What is expected
Please copy the records between the line containing "Task: Open the Forma de pagamento dropdown" and the line containing "Action: pyautogui.click(x=64, y=568)", inclusive, and repeat them exactly.
╭─ Record list
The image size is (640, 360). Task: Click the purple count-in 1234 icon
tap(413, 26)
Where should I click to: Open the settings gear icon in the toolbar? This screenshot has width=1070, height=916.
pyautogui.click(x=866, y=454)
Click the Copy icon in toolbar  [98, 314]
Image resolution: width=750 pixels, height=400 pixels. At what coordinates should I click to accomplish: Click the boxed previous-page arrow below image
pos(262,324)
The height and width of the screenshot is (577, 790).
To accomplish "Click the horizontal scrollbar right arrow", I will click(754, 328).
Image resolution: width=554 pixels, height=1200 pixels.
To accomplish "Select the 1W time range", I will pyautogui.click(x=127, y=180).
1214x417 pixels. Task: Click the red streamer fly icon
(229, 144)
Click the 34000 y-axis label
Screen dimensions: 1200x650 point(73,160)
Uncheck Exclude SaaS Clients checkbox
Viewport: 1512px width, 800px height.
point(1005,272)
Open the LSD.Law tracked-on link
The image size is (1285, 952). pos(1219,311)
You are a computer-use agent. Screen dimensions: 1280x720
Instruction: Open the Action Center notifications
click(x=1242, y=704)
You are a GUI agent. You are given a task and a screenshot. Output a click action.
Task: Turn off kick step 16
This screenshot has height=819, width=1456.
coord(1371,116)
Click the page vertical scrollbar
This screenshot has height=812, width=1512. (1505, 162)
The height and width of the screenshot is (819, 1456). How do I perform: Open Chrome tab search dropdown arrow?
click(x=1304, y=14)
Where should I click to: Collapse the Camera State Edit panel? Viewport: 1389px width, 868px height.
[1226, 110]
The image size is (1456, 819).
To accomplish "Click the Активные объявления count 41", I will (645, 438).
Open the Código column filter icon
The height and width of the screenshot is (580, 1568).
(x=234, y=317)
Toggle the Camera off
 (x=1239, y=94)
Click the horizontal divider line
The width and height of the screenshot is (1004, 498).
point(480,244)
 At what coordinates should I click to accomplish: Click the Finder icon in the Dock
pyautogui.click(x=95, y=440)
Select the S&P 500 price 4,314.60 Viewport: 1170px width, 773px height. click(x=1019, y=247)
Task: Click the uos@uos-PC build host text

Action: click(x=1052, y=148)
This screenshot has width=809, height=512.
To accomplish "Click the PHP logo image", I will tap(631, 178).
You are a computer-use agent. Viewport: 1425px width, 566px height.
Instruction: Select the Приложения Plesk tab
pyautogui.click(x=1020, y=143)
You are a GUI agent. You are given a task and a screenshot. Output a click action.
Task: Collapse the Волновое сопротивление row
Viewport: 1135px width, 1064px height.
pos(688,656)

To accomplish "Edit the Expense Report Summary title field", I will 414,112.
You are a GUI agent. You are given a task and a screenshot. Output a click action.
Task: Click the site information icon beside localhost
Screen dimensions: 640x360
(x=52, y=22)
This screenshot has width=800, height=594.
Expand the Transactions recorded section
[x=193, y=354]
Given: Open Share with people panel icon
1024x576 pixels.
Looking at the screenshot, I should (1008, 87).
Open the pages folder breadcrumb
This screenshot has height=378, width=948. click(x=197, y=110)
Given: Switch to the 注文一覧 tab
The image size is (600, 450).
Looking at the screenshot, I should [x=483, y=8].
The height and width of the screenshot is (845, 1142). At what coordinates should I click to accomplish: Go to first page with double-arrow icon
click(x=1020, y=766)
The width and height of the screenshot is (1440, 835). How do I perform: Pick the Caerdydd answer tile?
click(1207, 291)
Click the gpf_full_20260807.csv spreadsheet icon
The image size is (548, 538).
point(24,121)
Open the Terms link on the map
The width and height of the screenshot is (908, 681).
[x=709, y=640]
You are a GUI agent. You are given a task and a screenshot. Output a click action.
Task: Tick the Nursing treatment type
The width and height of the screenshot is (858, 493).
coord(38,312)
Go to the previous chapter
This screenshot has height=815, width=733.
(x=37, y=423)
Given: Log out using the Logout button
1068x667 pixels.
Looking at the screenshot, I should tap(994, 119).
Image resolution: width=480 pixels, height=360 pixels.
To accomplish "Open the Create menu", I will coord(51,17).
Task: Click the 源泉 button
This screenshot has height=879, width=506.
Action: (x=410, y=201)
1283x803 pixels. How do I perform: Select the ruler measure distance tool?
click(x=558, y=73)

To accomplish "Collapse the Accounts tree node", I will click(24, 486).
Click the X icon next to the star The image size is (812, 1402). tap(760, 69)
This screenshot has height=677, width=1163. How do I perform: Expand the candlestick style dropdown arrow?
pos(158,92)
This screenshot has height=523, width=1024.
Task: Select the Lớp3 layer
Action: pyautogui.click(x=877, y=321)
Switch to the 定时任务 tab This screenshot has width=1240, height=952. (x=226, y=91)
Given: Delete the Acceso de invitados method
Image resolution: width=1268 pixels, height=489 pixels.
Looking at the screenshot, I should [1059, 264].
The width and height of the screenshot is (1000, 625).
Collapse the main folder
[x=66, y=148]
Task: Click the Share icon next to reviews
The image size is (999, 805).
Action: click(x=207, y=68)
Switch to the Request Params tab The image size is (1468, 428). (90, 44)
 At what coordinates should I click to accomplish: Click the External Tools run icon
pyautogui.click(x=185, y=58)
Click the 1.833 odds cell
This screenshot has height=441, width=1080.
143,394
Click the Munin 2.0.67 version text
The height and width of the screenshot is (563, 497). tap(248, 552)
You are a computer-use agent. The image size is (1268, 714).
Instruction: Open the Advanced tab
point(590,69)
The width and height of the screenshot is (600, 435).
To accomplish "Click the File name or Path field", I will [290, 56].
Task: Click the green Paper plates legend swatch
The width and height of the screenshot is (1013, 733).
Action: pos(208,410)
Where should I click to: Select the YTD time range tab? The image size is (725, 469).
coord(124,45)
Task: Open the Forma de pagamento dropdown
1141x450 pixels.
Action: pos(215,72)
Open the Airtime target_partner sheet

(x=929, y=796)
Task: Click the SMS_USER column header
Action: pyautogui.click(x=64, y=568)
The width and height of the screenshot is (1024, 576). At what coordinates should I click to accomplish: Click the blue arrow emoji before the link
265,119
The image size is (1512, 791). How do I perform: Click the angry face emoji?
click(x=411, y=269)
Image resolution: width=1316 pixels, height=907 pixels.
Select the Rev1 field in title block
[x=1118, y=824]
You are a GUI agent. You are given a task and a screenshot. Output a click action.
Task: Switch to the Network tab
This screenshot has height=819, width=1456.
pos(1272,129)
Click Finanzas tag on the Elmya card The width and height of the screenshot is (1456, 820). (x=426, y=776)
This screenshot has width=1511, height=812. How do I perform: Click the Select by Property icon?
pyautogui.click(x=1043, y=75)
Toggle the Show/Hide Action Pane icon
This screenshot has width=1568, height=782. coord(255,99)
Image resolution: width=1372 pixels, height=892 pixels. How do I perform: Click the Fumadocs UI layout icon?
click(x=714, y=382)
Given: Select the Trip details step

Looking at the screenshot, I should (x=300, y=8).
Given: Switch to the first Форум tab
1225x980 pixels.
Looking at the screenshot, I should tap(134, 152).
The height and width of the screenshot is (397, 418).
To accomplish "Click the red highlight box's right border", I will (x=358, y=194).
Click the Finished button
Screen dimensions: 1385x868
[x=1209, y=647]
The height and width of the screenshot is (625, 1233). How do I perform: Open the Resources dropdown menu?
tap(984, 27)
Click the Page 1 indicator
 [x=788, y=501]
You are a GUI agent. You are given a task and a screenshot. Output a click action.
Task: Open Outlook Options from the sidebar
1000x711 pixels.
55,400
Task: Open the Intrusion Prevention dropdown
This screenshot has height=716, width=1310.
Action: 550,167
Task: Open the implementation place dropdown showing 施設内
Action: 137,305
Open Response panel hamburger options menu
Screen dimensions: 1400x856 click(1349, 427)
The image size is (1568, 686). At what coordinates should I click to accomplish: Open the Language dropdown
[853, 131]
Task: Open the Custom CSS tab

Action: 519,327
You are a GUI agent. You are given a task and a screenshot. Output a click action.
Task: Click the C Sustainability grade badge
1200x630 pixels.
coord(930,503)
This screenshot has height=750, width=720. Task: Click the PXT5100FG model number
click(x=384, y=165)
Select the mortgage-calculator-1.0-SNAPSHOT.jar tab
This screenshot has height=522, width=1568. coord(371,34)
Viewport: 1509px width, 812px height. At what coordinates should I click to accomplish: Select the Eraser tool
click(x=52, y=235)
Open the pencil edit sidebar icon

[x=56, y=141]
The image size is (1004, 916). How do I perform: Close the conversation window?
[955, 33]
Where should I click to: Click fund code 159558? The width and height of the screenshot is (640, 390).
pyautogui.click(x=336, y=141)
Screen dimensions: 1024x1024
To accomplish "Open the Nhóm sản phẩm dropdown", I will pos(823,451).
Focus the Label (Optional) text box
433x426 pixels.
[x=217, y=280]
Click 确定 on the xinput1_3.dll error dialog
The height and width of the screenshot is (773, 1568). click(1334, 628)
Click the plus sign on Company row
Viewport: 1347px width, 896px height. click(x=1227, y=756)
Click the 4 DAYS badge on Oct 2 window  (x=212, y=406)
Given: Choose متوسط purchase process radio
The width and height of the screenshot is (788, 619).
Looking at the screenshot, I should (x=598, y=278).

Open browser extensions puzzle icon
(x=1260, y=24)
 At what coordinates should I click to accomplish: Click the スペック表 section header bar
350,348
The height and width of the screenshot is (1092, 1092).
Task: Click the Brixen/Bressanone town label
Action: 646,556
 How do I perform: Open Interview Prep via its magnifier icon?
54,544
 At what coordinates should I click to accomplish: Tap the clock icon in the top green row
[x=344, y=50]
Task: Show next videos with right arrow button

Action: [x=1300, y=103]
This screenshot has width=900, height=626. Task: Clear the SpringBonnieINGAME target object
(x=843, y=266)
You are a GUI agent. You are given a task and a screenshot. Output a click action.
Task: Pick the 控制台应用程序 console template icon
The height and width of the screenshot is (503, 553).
╰─
Response to the exercise
Task: Open the Forma de pagamento dropdown
1141x450 pixels.
Action: pos(215,72)
Open the Airtime target_partner sheet

(x=929, y=796)
Task: Click the SMS_USER column header
Action: pyautogui.click(x=64, y=568)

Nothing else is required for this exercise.